### What you need to do
Locate each line of the material that contains "screenshot", then return it.

### Records to use
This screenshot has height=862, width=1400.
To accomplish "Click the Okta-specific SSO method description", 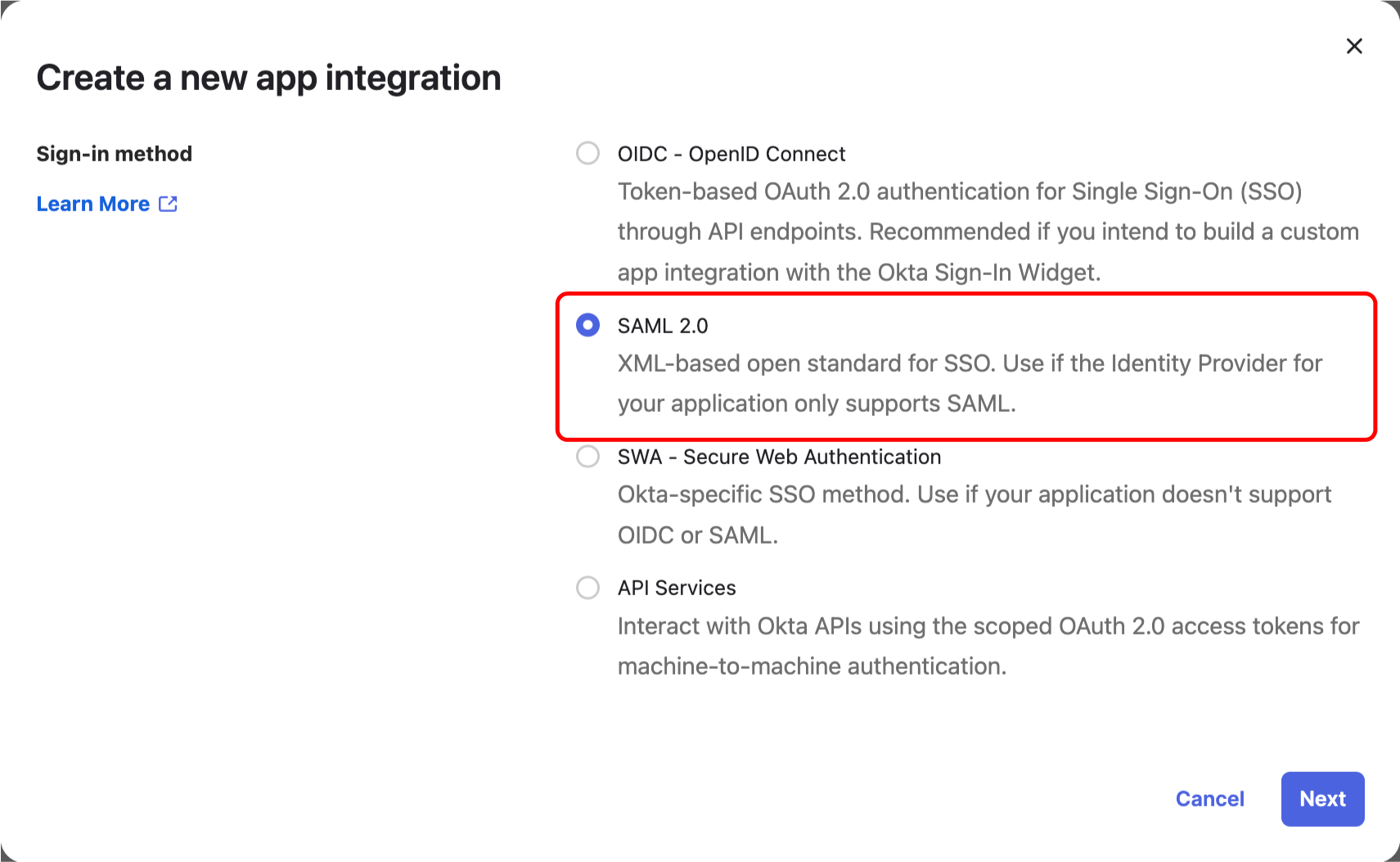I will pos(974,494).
...
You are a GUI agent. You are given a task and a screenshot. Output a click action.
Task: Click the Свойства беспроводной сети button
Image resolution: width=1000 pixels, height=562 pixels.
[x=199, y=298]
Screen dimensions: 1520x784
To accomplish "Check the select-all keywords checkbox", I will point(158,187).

### Answer
This screenshot has height=862, width=1400.
You are a GUI agent. You are given a task and a screenshot. Output a click action.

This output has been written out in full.